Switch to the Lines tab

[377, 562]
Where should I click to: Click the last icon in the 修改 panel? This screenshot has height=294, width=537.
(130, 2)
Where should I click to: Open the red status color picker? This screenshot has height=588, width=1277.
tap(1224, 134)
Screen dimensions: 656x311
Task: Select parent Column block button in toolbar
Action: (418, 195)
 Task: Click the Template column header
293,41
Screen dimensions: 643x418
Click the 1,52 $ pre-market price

++++++++++++++++++++

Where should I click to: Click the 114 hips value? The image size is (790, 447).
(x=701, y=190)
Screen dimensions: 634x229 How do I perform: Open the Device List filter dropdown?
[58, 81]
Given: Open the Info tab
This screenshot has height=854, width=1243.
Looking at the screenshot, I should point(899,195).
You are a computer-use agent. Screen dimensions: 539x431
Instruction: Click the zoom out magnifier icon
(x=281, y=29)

++++++++++++++++++++

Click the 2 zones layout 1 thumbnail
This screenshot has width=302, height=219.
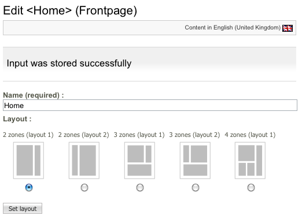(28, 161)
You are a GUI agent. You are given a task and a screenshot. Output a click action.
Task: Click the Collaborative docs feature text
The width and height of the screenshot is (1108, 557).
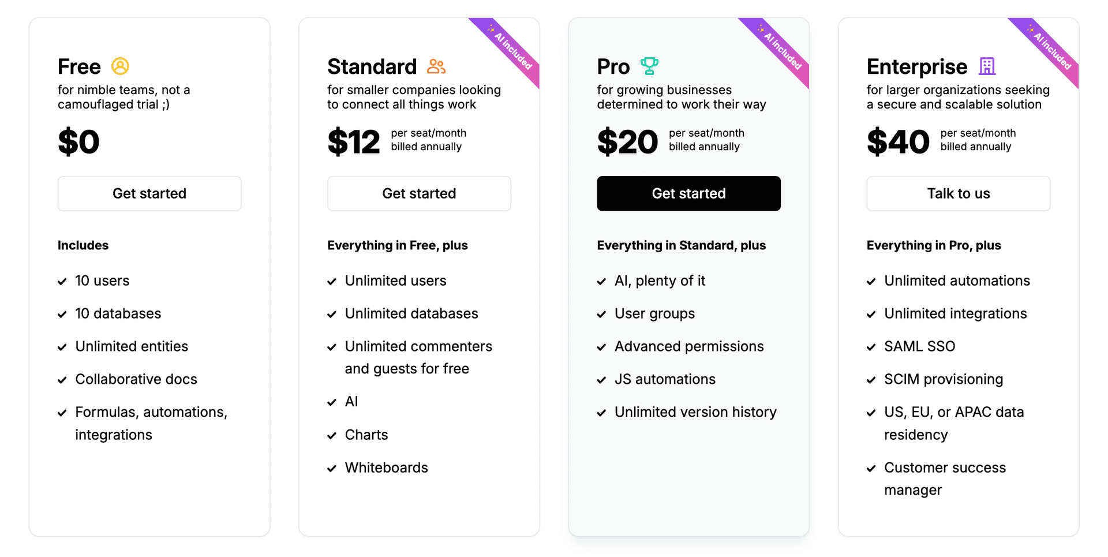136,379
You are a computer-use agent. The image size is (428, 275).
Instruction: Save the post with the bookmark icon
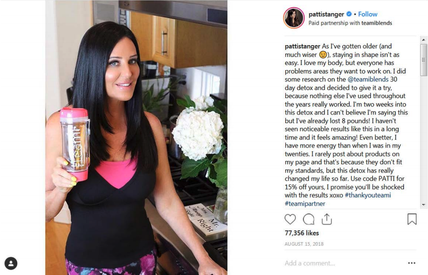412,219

++++++++++++++++++++

WORK INSTRUCTION »
In the entries above, restate word for word the lines between the one holding "Where should I click to: Click the last" and the one holding "Click the 1,52 $ pre-market price", inclusive, and nothing besides.

RESULT OF THE TASK »
Where should I click to: Click the last icon in the 修改 panel? This screenshot has height=294, width=537.
(130, 2)
Where should I click to: Open the red status color picker? This screenshot has height=588, width=1277.
tap(1224, 134)
Screen dimensions: 656x311
Task: Select parent Column block button in toolbar
Action: (418, 195)
 Task: Click the Template column header
293,41
Screen dimensions: 643x418
Click the 1,52 $ pre-market price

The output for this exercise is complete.